WOW, I'm no expert, and I personally have no problem with aversives if they are used correctly if truly necessary, but a 16 week old puppy!! I'd boot that trainer out of my house personally and tell them never to come back. 
That's just my opinion though....I'm sure others will chime in. I expect their opinions will be similar to mine though!
As for paying a trainer....you could probably do a lot of it on your own, at least for the first while and invest in a trainer later. There are a lot of resources here and a lot of people willing to help. I am also a big fan of the group classes since they help train your dog while there are distractions like other dogs and people (its been a big help to us anyway). 
Good luck, let us know what you decide to do.


----------



## Poly (Sep 19, 2007)

A pinch collar is a correction tool. We never use a correction collar on a puppy. A correction collar is used for just what it says -* corrections*. A 16 week old is much too young for corrections. At this point in your pup's life, you should be training basic behavior and socializing.


----------



## wvasko (Dec 15, 2007)

BraxtonsMom said:


> I paid a trainer a LOT of money to come to my house and help teach us how to train our puppy. I am admittedly a newbie when it comes to dogs, so I figures I wanted to do things right with this pup.
> 
> My puppy is 16 weeks old and she has us using a prong collar on him. I don't think it's mean or anything, but when the collar is on, the pup just lays there - he won't move, let alone do anything wrong, so there are no moments to even correct him.
> 
> Just looking for some opinions and thoughts on this method. Thanks!


*I am a long time prong collar trainer *and I would not put a prong on a 16 week old pup, Your trainer evidently "is not the brightest bulb in the box" How long did she read the pup before she jumped in with a prong collar.

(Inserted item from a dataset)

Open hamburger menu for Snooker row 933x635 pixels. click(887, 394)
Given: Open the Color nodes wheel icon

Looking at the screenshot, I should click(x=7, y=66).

More info, what did the trainer do when the pup would not move. One last question did you have your pup lead broke. (walking on a lead)


----------



## trainingjunkie (Feb 10, 2010)

Simply, get a new trainer.


----------



## BraxtonsMom (Mar 2, 2012)

I kind of thought as much....


----------



## BraxtonsMom (Mar 2, 2012)

To answer your question, he does walk on a leash for me - pretty well, actually


----------



## trainingjunkie (Feb 10, 2010)

Please forgive me, but if a trainer put a prong on your puppy for growling, they are even more stupid than I thought.


----------



## BraxtonsMom (Mar 2, 2012)

trainingjunkie said:


> Please forgive me, but if a trainer put a prong on your puppy for growling, they are even more stupid than I thought.


I would love any advice you have for helping us train him not to growl or show any aggression. I realize he is a pup and is trying to assert himself and find his place in our family, I just need to make suer I do the right thing so that he realizes that while we love him, he is not on the same level - or better than - the kids. Thanks


----------



## Shell (Oct 19, 2009)

> If the pup is happily laying in his bed chewing a toy and my son (I have 3 boys 11, 9 & 6) goes to pet him, sometimes he will growl - he has never snapped, just growled, but that is not acceptable. Also, he used to growl when he was sitting with me and my son would come join us - however, he hasn't done this is several days.


This sounds like resource guarding to me. There is a sticky on that plus a number of threads with tips.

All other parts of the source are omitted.